The Civil War's Black Soldiers

   

THE TEST OF COMBAT

Both emancipation and black enlistment generated considerable opposition. While some Northerners praised the decision to free the slaves as morally proper and militarily sensible, many doubted its legality and timeliness, Equally controversial was black military service. Blacks and more liberal-minded whites perceived this as an opportunity for African Americans to demonstrate their commitment to the Union, disprove tightly held prejudices in the Northern states, and gain full rights in the postwar world. More cynical Northerners did not object. After all, "a black man could stop a bullet as well as a white one," so the argument went, and "when Uncle Abraham gets his Niggers armed and in the field he can get along without us." Probably a majority, however, objected to the plan. "God never intended a nigger to put white people Down," insisted a soldier whose view reflected a widely shared opinion. The government would be wasting resources on men who could contribute very little to Union victory. "I think a drove of hogs would do better brought down here," commented a soldier, "for we could eat them and the nigers we can't."

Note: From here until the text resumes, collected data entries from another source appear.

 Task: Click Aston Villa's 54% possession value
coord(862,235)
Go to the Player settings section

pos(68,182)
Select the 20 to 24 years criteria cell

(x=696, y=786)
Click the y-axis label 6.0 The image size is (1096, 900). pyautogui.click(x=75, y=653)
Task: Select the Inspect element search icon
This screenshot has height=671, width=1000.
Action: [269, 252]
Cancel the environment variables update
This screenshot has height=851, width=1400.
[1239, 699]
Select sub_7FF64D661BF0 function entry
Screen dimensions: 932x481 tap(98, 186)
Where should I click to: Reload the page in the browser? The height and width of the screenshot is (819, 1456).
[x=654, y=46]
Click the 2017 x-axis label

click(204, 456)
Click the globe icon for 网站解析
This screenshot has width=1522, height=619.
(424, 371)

THE 26TH REGIMENT OF THE UNITED STATES COLORED TROOPS CHARGE IN BATTLE. (PAINTING BY RICK REEVES, TAMPA, FL)

Throughout Northern white society, prejudice dominated attitudes on black recruitment. There were doubts about the ability of black soldiers to cope with the rigors of combat. Many whites argued that they lacked the character to sustain themselves in battle, and attempts to convert them into soldiers were preposterous. Others while not so vociferous, certainly needed convincing.

At the core of conventional racial prejudices in the early 1860s was an assumption that blacks were inferior to whites. They lacked character and self-restraint, so whites believed. Men and women of African descent were recently "removed from barbarism," and their latent savagery might bubble up at any time. According to most whites, blacks lacked the intellectually prowess of whites. Through proper cultivation and care, and within the structure of Western civilization, it was thought that they could become productive members of society, but they would always lag behind the white race. Military training and discipline might improve their self-reliance and control their latent savagery; it also might desert them in times of crisis.

MANY NORTHERNERS RELIEVED THAT BLACK PEOPLE LACKED THE SKILLS FOR COMBAT, AS ILLUSTRATED IN THIS RACIST CARTOON. (LC)

Such newspapers as the New York Times, in most respects an organ of Lincoln's party, endorsed the use of black troops cautiously. "Whether negroes shall or shall not be employed as soldiers," argued its editors in February 1863, "seems to us purely a question of expediency, and to be solved satisfactorily only by experiment." Until then, they advocated restraint in the enlistment of black men, fearing that an expansion of recruitment efforts at this time would merely be "adding it to the cause of dissension already existing in the country at large."